The human tissue for her experiments comes from beauty clinics, among others, which collect the waste tissue from plastic surgery and deliver it to her laboratory at the university for further processing. Windbergs’ focus is on developing in-vitro models based on human tissue to imitate wound healing. In fact, wounds illustrate very clearly why it is better to use human tissue to test drugs for humans. “Let’s take the mouse, for example. Since it is a wild animal, its wounds must close over very quickly so that it doesn’t die.” That is why the mouse – like other rodents – has an additional subcutaneous muscle, the panniculus carnosus, which pulls the tissue together over the wound. “We humans don’t have this muscle; our wounds heal solely via cells that enter the wound bed and close the wound in the process. Although something similar also occurs in mice, the dominant mechanism is the contraction of the additional muscle. The way a mouse heals its wounds is therefore different to ours.”

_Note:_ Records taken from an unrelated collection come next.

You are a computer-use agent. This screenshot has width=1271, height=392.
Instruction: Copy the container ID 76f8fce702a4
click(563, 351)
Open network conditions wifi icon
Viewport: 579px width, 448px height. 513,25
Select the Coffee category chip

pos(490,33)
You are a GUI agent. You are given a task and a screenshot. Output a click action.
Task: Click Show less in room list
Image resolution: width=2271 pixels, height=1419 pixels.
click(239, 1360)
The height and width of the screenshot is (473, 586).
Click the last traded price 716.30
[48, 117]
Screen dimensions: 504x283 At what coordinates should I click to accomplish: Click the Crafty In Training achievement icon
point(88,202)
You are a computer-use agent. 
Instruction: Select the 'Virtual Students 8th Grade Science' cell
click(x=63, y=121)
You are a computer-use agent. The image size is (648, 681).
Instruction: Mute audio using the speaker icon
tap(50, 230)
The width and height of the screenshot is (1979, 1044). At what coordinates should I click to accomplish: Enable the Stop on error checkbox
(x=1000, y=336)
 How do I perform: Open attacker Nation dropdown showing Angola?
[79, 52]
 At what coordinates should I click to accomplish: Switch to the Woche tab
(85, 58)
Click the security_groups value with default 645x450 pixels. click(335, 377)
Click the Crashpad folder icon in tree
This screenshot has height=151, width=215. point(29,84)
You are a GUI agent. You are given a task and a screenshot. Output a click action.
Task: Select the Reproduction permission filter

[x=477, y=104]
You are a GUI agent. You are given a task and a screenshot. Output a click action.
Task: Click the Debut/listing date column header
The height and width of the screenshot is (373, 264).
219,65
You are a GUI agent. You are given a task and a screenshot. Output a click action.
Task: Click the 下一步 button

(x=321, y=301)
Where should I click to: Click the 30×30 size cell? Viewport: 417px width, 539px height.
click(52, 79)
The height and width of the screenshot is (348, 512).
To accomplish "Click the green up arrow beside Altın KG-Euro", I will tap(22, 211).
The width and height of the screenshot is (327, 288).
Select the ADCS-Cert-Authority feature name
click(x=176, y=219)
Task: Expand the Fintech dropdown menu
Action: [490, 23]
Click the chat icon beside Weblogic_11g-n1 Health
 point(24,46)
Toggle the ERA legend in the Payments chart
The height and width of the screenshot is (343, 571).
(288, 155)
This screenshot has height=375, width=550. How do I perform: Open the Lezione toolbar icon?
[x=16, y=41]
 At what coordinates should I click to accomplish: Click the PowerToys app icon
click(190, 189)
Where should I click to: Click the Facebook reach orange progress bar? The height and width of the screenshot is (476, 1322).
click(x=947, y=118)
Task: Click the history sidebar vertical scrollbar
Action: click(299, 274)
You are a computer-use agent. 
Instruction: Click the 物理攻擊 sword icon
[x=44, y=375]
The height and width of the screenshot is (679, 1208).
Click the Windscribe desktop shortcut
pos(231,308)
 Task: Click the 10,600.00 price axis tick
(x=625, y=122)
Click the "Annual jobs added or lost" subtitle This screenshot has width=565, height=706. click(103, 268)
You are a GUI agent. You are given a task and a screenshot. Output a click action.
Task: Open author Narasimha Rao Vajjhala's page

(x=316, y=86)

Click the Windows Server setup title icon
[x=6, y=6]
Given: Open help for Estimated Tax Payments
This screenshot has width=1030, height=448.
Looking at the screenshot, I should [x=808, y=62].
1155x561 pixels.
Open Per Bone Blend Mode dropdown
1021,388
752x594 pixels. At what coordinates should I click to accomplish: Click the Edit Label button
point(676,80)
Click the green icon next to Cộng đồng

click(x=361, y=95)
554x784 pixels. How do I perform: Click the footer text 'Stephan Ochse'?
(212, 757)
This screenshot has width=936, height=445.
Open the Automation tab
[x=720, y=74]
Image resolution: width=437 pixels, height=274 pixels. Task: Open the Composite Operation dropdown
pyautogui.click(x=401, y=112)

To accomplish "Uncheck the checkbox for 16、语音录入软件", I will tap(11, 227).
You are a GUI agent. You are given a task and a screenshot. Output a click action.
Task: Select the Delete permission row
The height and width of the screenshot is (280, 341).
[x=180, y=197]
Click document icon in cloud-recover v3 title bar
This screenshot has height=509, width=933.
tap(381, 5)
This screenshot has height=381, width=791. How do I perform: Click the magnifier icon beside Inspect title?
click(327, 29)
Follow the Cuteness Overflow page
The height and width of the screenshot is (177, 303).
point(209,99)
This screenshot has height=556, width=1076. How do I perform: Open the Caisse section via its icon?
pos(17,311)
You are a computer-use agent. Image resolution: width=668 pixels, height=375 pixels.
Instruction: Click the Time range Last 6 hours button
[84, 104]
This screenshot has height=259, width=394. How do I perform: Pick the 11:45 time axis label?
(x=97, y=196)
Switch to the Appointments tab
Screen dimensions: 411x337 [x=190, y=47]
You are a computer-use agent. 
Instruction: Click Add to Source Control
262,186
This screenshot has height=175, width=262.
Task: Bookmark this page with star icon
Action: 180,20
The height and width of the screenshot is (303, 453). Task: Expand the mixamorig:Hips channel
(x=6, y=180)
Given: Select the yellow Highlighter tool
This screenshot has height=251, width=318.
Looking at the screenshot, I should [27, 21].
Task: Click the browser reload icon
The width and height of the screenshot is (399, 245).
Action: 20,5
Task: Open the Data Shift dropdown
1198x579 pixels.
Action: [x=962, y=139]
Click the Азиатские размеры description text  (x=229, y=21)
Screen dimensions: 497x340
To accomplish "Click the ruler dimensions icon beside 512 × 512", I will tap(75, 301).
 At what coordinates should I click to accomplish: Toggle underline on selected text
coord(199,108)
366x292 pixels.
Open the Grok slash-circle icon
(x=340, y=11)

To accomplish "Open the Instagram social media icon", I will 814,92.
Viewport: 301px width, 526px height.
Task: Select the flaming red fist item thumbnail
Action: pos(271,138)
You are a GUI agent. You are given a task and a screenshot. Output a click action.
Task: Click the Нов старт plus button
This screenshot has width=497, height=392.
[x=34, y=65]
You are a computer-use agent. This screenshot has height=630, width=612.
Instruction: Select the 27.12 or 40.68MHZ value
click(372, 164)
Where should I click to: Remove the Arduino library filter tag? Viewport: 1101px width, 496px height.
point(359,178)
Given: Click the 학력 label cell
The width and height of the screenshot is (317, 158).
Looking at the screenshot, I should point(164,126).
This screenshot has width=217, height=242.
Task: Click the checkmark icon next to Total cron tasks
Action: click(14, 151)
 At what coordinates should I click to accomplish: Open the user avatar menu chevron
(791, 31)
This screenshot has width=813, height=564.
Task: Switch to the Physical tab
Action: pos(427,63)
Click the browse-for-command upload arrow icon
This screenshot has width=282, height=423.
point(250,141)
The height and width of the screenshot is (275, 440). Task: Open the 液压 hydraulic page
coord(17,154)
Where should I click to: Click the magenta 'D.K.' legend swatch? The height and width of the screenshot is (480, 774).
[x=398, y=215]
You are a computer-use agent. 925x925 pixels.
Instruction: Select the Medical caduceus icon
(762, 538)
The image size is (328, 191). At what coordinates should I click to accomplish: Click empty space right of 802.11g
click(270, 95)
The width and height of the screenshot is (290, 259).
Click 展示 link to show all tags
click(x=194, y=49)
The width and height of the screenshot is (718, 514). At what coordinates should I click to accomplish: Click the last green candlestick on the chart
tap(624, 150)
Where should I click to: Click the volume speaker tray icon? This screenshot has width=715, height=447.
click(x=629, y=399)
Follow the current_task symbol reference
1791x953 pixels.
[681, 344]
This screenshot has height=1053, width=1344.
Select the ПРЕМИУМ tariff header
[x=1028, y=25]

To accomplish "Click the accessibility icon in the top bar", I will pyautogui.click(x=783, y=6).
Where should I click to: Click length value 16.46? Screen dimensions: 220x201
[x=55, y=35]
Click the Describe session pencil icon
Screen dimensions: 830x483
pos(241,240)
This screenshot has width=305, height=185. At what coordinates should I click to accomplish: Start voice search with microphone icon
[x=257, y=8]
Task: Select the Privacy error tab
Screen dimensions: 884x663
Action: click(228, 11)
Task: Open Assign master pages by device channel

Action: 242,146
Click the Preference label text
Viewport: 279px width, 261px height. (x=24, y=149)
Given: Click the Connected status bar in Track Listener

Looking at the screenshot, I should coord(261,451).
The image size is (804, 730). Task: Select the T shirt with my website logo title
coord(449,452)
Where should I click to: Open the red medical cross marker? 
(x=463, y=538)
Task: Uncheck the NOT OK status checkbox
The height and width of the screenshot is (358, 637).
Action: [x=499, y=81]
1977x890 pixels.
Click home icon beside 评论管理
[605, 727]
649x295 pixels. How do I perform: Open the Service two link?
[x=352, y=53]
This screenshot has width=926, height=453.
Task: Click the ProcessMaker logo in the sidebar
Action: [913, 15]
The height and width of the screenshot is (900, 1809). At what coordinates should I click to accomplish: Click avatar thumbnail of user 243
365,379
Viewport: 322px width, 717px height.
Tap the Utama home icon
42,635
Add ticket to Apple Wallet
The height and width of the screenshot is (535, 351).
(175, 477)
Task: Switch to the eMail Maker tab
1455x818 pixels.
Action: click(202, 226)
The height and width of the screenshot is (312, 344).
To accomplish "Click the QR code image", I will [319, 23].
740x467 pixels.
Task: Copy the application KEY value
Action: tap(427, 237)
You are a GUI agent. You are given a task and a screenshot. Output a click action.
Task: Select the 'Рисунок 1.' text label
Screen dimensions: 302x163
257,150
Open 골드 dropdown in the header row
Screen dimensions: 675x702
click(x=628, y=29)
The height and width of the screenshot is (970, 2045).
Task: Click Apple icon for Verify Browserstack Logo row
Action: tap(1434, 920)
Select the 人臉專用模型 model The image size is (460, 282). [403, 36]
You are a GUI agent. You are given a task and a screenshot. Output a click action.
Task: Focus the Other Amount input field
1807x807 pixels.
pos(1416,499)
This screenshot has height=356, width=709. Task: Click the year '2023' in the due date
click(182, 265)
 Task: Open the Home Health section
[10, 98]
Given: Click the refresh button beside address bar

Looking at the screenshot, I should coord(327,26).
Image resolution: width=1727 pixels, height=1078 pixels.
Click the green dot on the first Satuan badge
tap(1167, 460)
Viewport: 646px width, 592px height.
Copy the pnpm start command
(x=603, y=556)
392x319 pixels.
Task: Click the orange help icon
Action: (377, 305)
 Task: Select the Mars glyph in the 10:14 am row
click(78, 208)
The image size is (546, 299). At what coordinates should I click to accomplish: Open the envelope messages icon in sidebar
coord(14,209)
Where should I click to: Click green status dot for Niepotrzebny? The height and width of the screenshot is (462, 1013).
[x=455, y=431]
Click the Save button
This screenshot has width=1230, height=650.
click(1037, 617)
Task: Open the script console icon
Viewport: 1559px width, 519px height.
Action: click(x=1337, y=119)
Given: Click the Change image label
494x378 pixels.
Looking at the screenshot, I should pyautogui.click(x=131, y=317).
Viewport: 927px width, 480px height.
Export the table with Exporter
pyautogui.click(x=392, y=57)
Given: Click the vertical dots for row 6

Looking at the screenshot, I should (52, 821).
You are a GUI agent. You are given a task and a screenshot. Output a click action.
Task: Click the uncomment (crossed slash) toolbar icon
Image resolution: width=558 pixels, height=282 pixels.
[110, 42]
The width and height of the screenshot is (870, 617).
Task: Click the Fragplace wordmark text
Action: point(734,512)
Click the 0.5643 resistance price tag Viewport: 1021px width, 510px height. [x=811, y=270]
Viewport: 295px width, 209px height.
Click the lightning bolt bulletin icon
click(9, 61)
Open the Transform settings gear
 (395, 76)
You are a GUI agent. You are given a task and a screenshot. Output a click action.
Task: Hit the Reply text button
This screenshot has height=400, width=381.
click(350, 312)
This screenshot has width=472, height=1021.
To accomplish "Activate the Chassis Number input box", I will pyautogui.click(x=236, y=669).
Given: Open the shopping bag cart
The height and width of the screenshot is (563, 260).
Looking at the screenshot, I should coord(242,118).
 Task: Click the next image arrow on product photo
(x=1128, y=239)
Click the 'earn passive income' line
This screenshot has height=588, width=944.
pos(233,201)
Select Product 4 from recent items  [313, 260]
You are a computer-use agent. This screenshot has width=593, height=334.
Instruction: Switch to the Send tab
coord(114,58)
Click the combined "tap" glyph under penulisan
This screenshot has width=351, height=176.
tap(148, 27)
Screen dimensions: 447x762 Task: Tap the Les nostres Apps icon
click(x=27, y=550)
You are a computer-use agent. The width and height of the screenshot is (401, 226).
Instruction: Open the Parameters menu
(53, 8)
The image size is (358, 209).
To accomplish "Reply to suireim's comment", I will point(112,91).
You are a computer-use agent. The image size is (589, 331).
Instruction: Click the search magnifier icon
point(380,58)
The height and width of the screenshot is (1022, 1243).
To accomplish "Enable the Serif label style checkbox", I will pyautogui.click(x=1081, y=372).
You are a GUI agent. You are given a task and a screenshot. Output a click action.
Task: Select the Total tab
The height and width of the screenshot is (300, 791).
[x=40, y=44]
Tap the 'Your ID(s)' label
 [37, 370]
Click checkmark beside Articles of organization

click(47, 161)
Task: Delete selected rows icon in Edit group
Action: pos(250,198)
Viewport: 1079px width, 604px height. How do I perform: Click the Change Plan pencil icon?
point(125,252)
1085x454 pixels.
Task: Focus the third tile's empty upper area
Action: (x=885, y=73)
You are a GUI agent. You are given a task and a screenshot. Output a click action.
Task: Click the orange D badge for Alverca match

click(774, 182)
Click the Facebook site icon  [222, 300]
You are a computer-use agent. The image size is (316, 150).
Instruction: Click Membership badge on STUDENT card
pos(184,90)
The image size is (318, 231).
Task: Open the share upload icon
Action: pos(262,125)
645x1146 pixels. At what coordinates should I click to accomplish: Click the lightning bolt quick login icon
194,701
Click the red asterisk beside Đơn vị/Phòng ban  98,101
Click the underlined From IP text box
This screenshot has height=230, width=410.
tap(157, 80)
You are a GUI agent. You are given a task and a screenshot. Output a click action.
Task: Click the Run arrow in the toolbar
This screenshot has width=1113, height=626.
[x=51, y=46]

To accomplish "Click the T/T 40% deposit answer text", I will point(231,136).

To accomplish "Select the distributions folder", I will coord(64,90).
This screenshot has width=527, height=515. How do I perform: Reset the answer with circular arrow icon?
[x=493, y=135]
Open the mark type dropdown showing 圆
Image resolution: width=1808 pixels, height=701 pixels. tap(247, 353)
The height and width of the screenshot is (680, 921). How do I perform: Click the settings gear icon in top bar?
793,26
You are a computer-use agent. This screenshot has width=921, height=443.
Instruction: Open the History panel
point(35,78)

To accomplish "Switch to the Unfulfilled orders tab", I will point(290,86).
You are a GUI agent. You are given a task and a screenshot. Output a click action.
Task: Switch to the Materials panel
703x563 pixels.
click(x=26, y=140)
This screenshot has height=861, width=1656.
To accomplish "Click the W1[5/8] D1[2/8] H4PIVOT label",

Healing wounds is one matter, but for hospitals, treating infected ones is an enormous problem. Bacteria form biofilms that make it extremely difficult to control the infection. “We recently achieved a real breakthrough,” says Windbergs. Scientists have dedicated many years of research to developing an in-vitro model of a wound with a bacterial biofilm. The problem is that a cultivated biofilm matures only very slowly. So slowly, in fact, that the cells beneath it die off once the maturation process is completed. That is why Windbergs has developed another method for infected wounds: The biofilm matures separately and is then applied intact to the tissue model. She is pleased with the results: “The model is very predictive and provides useful information about the processes taking place in the human body. Theoretically speaking, industry could start testing new active substances tomorrow.” In the next step, Windbergs is working on further variations of the tissue-biofilm combination and testing biofilms that contain several dangerous bacterial germs: the six most virulent pathogens worldwide, summarized under the acronym ESKAPE. Another project focuses on cultivating a three-dimensional small intestine model made out of human tissue, with the gut-brain axis at its center, i.e. the communication network in which the intestine and the brain influence each other. There is increasing evidence that the permeability of the intestine can promote neurodegenerative diseases such as Alzheimer’s.

Andreas Lorenz-Meyer

EMTHERA

Open Science plays a key role in the EMTHERA project, Peter Wild says. The data produced by the researchers participating in the initiative are categorized and made publicly accessible, in the hopes that they will enable scientists to develop models for infectious, inflammatory and immunological diseases. 3Rs models will also be an essential part of EMTHERA, adds Maike Windbergs. Drug delivery systems are another special field within the initiative: Both the working group led by Windbergs as well as researchers in Mainz are working in this area, which centers on the packaging of molecules such as mRNAs and PROTACs.